***** Textauszug *****

Die etwas andere Wohngemeinschaft: Elf Frauen zwischen 69 und 86 Jahren haben eine Alternative zum Altenheim gefunden. Männer sind nicht dabei – die wollen nur umsorgt werden Von Ulrike Schnellbach

Es ist einer dieser schönen Herbstnachmittage, gerade noch einmal warm genug, um draußen zu sitzen. Im Garten unter einem Zeltdach ein großer Tisch, elf Plastikstühle mit dicken Polstern. Nach und nach kommen die Frauen aus dem Haus. Frau Sommerlade fällt es etwas schwer, mit ihren Krücken durch den großen Garten zu gehen.

Auch Frau Eysel geht am Stock, und nachdem sie sich gesetzt hat, muss sie erst einmal ihr Hörgerät einschalten. Frau Plotzki ergreift zuerst das Wort. „Haben Sie gehört, dass Frau G. gestorben ist?“ Manche haben es in der Zeitung gelesen. Andere sind erschrocken, wann denn, wollen sie wissen, und wo, im Krankenhaus? „Erst vor ein paar Tagen habe ich doch noch mit ihr gesprochen“, sagt Frau Sommerlade kopfschüttelnd. Dann die praktischen Fragen: Wann ist die Beerdigung, wer besorgt Blumen?

Hausversammlung in der Altenwohngemeinschaft in der Göttinger Oststadt: Elf Frauen im Alter zwischen 69 und 86 Jahren wohnen in der großen Jugendstilvilla. Jeden Dienstagnachmittag, drei Uhr, setzen sie sich zur Besprechung zusammen.

Frau Gaber rückt ihre Brille zurecht und liest einen Brief vor. Er ist von der Frau, „die hier einziehen möchte“, erklärt sie – und stockt. „Äh, natürlich nicht demnächst!“ Die anderen lachen. Es klingt betreten. Schließlich kann nur jemand einziehen, wenn eine von ihnen stirbt.

Als nächstes ist das bevorstehende Straßenfest zu besprechen. Wer kocht Kaffee, wer backt Kuchen? „Denken Sie daran, laut zu sprechen“, mahnt Frau Lauenroth, „sonst versteht Frau Eysel gar nichts.“ Die Dame mit dem Hörgerät lächelt dankbar. „Wenn alles durcheinander geht, verstehe ich nichts. Verstehen Sie dann was?“ Frau Lauenroth, mit 69 Jahren die Jüngste am Tisch, schüttelt taktvoll den Kopf. „Nein, dann verstehe ich auch nichts, Frau Eysel.“

Lebhafte Gesichter, eine muntere Runde. Würden die Frauen nicht ab und zu aneinander vorbeireden, weil einige etwas schwerhörig sind, man könnte glatt vergessen, wie alt sie sind. Es sind Hausfrauen und Akademikerinnen, eine Krankenschwester, eine Buchhändlerin, eine Bäuerin, eine Lehrerin, die hier seit fast fünf Jahren unter einem Dach wohnen.

***** Vorliegende Einträge *****

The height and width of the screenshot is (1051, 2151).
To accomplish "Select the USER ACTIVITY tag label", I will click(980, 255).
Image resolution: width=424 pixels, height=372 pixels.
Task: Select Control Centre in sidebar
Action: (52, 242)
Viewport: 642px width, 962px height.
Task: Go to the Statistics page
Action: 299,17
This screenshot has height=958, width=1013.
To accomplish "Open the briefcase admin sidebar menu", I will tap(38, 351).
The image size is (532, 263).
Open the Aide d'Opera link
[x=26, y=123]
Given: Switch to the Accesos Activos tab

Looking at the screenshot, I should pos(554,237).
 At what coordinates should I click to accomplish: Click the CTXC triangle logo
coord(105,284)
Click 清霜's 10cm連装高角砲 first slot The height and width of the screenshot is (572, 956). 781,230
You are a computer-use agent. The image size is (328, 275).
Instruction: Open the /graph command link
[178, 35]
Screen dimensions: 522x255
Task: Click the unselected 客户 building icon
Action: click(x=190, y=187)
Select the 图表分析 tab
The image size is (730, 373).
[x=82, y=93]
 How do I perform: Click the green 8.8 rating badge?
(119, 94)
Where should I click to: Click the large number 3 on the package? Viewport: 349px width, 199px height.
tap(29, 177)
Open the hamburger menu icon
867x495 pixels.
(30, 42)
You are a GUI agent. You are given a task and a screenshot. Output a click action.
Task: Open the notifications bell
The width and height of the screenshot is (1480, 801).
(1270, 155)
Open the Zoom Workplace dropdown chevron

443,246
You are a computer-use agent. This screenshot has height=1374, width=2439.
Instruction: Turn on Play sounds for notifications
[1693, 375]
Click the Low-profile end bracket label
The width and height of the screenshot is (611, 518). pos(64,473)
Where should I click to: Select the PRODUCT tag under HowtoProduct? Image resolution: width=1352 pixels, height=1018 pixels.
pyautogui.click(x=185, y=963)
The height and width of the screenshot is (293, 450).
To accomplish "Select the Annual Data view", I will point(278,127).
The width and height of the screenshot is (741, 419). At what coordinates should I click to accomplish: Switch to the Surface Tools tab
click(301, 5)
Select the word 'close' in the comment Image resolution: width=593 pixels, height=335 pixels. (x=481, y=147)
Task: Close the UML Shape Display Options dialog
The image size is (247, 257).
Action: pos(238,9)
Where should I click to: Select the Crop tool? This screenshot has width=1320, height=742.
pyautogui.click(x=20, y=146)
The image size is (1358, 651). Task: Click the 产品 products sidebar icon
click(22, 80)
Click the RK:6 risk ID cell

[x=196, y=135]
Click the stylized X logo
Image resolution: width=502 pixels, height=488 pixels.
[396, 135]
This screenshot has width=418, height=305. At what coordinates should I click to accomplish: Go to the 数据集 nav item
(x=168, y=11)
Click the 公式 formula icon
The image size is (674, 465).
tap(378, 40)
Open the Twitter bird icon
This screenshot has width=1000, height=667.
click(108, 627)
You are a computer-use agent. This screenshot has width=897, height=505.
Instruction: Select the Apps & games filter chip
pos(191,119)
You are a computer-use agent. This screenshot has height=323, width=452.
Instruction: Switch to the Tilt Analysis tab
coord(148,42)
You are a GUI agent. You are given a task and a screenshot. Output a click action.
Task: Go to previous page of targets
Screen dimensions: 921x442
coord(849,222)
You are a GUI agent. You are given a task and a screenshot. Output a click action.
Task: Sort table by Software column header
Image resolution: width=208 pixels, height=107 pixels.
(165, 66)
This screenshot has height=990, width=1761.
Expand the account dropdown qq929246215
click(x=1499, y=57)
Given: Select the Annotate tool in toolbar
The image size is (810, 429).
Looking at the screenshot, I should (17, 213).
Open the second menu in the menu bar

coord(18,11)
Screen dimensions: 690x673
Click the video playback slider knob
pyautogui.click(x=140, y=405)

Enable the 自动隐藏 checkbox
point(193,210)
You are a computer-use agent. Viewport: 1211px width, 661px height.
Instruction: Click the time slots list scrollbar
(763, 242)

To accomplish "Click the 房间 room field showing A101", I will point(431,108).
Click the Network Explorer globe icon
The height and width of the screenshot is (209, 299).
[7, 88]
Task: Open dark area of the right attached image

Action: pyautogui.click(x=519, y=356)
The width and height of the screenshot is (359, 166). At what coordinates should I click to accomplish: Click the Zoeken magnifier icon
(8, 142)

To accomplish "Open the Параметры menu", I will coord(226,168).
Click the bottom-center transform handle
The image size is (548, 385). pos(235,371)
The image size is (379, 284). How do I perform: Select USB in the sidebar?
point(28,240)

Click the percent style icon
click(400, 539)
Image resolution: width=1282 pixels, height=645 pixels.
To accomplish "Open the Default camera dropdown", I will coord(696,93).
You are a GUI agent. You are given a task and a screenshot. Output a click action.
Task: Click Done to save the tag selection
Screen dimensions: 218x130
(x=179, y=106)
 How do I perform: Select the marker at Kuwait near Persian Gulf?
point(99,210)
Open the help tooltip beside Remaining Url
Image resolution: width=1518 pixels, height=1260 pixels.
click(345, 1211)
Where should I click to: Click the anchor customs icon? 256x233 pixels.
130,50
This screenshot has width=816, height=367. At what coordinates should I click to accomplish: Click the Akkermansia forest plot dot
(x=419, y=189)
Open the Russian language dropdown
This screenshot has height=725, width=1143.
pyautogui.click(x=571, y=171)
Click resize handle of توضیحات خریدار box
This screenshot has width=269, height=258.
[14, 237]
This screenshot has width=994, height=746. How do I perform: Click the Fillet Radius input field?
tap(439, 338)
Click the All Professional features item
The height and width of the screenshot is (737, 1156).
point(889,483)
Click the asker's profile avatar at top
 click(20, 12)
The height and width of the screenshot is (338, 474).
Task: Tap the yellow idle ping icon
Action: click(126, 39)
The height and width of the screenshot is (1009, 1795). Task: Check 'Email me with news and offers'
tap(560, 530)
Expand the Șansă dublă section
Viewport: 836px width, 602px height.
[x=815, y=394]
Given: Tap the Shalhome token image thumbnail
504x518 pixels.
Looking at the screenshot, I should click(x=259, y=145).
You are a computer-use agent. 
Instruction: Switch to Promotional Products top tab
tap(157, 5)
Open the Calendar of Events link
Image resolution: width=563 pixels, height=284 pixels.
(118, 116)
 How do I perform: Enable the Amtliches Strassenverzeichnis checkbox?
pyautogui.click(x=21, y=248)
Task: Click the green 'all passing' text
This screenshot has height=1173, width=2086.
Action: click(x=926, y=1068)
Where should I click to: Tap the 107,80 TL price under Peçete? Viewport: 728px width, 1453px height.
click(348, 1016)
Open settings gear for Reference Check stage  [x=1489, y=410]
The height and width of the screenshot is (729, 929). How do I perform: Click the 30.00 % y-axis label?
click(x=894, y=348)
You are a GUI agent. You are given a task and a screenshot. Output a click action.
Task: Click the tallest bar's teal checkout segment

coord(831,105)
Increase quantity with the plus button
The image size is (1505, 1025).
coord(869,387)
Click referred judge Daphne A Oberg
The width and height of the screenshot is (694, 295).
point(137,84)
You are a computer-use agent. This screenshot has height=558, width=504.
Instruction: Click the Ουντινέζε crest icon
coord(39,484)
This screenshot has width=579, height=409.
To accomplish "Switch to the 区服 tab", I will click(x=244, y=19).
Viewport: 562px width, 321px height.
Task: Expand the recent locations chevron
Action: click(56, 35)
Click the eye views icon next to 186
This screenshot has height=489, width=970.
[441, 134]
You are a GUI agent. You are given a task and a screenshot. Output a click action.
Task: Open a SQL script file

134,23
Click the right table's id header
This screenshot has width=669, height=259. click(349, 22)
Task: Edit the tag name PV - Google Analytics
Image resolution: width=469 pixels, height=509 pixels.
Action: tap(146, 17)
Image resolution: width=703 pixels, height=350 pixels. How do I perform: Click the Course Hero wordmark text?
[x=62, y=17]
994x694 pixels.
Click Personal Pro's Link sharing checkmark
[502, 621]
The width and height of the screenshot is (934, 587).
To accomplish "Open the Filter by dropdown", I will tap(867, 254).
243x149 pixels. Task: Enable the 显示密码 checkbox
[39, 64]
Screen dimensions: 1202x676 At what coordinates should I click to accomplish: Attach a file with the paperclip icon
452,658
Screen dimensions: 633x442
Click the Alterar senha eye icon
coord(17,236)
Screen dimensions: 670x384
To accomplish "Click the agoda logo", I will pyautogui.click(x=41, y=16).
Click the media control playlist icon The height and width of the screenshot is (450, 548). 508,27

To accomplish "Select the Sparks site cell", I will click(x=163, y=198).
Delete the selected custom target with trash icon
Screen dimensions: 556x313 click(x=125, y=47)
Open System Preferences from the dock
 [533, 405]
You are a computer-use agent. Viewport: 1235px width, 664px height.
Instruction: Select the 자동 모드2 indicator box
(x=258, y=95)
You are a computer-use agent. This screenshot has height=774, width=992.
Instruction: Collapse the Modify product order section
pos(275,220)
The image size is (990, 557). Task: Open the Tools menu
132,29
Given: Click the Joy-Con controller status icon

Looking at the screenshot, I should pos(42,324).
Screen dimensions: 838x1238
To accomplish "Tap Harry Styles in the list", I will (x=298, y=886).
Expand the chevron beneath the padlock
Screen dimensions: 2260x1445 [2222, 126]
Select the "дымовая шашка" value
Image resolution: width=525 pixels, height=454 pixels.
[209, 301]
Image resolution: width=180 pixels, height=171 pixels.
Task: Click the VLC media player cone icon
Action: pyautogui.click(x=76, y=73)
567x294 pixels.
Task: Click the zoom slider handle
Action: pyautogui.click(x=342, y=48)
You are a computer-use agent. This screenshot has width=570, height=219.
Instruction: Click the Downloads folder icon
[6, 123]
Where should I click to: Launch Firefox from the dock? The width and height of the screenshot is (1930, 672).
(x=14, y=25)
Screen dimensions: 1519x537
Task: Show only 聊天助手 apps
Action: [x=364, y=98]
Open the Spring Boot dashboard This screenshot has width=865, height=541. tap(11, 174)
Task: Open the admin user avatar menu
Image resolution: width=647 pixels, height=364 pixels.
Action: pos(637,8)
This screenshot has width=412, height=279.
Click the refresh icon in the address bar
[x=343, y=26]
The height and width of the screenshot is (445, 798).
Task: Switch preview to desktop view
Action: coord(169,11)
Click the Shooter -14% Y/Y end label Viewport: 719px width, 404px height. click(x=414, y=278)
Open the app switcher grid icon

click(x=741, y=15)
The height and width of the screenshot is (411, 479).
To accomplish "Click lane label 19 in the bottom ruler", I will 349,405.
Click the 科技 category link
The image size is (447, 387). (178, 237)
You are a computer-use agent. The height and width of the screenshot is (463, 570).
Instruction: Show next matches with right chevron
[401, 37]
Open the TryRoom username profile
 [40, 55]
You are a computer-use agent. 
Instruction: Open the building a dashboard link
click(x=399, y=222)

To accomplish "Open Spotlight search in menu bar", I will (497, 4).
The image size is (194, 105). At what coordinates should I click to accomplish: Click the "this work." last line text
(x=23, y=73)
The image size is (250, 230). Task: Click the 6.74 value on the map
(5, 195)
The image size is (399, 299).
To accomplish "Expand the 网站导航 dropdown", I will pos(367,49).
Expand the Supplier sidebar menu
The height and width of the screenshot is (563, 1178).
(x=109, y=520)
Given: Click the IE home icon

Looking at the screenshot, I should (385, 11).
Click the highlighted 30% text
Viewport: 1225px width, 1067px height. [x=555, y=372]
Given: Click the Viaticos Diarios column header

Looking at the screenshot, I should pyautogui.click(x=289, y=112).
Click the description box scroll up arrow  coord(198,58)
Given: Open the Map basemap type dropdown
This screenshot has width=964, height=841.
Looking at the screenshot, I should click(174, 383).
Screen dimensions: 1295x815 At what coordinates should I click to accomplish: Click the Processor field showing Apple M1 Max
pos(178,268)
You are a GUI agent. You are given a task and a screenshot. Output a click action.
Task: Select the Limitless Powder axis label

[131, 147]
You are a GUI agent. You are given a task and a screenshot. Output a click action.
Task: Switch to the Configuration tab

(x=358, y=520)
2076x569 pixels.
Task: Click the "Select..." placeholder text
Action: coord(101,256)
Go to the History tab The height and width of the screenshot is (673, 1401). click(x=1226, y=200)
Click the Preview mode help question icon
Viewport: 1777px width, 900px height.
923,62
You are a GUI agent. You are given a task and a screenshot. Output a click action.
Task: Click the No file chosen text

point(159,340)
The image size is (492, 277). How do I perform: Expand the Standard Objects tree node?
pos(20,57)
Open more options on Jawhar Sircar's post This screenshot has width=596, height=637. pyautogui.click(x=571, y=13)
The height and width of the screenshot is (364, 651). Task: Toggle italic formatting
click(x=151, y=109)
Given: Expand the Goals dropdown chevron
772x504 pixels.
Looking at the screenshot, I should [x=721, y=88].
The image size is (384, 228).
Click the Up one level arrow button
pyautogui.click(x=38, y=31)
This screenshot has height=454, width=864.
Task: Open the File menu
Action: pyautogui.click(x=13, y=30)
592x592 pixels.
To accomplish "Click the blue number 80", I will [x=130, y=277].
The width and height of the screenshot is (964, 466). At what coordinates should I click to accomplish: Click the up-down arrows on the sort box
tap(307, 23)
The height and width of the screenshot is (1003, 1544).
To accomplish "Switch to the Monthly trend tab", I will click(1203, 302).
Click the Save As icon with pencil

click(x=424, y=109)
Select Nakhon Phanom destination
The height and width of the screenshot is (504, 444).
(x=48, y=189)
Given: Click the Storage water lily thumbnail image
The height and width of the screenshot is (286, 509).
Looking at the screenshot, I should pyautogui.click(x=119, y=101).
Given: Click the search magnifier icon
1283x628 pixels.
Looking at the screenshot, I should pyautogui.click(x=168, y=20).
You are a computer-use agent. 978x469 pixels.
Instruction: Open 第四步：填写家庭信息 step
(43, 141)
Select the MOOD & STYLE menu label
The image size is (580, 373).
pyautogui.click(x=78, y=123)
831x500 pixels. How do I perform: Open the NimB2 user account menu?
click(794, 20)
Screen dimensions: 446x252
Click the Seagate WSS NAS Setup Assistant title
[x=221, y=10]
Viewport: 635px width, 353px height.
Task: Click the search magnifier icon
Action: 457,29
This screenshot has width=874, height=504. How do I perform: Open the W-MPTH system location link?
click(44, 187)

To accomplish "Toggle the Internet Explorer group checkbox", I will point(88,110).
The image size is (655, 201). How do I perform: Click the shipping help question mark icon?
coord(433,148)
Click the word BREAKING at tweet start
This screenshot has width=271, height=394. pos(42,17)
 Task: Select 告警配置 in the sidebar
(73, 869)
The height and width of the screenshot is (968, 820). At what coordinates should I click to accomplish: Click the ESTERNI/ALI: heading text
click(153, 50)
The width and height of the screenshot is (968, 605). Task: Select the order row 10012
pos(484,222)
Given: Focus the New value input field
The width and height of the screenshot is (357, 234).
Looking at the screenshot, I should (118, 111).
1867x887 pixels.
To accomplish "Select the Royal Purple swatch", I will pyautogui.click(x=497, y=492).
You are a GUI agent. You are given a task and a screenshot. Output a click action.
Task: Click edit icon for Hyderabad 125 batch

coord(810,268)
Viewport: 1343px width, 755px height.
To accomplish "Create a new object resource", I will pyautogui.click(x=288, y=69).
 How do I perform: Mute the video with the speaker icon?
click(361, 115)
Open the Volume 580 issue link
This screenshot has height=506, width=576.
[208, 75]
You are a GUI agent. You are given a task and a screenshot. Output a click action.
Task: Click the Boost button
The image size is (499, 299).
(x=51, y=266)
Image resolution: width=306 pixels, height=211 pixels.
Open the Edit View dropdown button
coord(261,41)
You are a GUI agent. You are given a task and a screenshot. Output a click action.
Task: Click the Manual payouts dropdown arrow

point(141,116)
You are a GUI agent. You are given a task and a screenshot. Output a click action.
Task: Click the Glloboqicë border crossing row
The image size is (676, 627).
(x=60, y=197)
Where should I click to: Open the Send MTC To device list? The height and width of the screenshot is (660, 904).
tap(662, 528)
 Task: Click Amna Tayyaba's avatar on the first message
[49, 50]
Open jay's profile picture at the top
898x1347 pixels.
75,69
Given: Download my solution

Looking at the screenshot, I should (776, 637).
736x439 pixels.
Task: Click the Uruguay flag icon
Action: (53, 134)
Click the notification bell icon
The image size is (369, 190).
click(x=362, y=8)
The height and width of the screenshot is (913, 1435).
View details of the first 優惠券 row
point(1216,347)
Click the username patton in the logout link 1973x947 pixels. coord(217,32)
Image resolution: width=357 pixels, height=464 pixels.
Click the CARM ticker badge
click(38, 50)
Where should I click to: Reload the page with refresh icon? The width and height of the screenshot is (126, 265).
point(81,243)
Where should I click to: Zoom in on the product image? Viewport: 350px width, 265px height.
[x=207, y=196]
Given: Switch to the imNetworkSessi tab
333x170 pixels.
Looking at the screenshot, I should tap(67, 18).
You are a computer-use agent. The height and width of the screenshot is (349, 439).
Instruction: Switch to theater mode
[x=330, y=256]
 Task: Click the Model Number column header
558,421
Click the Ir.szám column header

*****

Arbeitsauftrag A = Wiederholen Sie aus dem Textauszug über die Göttinger Frauen-Wohngemeinschaft wortgetreu den Abschnitt, der bei „Als nächstes ist“ beginnt und bei „einem Dach wohnen.“ endet.
Arbeitsauftrag B = Geben Sie aus der Auflistung die Zeilen wortgetreu wieder, beginnend mit der Zeile, die „The image size is (384, 228).“ enthält, und endend mit der Zeile, die „click(153, 50)“ enthält, beide Zeilen eingeschlossen.
Der Textauszug und die Auflistung sind voneinander unabhängiges Material.

Schriftliche Antwort A =
Als nächstes ist das bevorstehende Straßenfest zu besprechen. Wer kocht Kaffee, wer backt Kuchen? „Denken Sie daran, laut zu sprechen“, mahnt Frau Lauenroth, „sonst versteht Frau Eysel gar nichts.“ Die Dame mit dem Hörgerät lächelt dankbar. „Wenn alles durcheinander geht, verstehe ich nichts. Verstehen Sie dann was?“ Frau Lauenroth, mit 69 Jahren die Jüngste am Tisch, schüttelt taktvoll den Kopf. „Nein, dann verstehe ich auch nichts, Frau Eysel.“

Lebhafte Gesichter, eine muntere Runde. Würden die Frauen nicht ab und zu aneinander vorbeireden, weil einige etwas schwerhörig sind, man könnte glatt vergessen, wie alt sie sind. Es sind Hausfrauen und Akademikerinnen, eine Krankenschwester, eine Buchhändlerin, eine Bäuerin, eine Lehrerin, die hier seit fast fünf Jahren unter einem Dach wohnen.

Schriftliche Antwort B =
The image size is (384, 228).
Click the Up one level arrow button
pyautogui.click(x=38, y=31)
This screenshot has height=454, width=864.
Task: Open the File menu
Action: pyautogui.click(x=13, y=30)
592x592 pixels.
To accomplish "Click the blue number 80", I will [x=130, y=277].
The width and height of the screenshot is (964, 466). At what coordinates should I click to accomplish: Click the up-down arrows on the sort box
tap(307, 23)
The height and width of the screenshot is (1003, 1544).
To accomplish "Switch to the Monthly trend tab", I will click(1203, 302).
Click the Save As icon with pencil

click(x=424, y=109)
Select Nakhon Phanom destination
The height and width of the screenshot is (504, 444).
(x=48, y=189)
Given: Click the Storage water lily thumbnail image
The height and width of the screenshot is (286, 509).
Looking at the screenshot, I should pyautogui.click(x=119, y=101).
Given: Click the search magnifier icon
1283x628 pixels.
Looking at the screenshot, I should pyautogui.click(x=168, y=20).
You are a computer-use agent. 978x469 pixels.
Instruction: Open 第四步：填写家庭信息 step
(43, 141)
Select the MOOD & STYLE menu label
The image size is (580, 373).
pyautogui.click(x=78, y=123)
831x500 pixels. How do I perform: Open the NimB2 user account menu?
click(794, 20)
Screen dimensions: 446x252
Click the Seagate WSS NAS Setup Assistant title
[x=221, y=10]
Viewport: 635px width, 353px height.
Task: Click the search magnifier icon
Action: 457,29
This screenshot has width=874, height=504. How do I perform: Open the W-MPTH system location link?
click(44, 187)

To accomplish "Toggle the Internet Explorer group checkbox", I will point(88,110).
The image size is (655, 201). How do I perform: Click the shipping help question mark icon?
coord(433,148)
Click the word BREAKING at tweet start
This screenshot has width=271, height=394. pos(42,17)
 Task: Select 告警配置 in the sidebar
(73, 869)
The height and width of the screenshot is (968, 820). At what coordinates should I click to accomplish: Click the ESTERNI/ALI: heading text
click(153, 50)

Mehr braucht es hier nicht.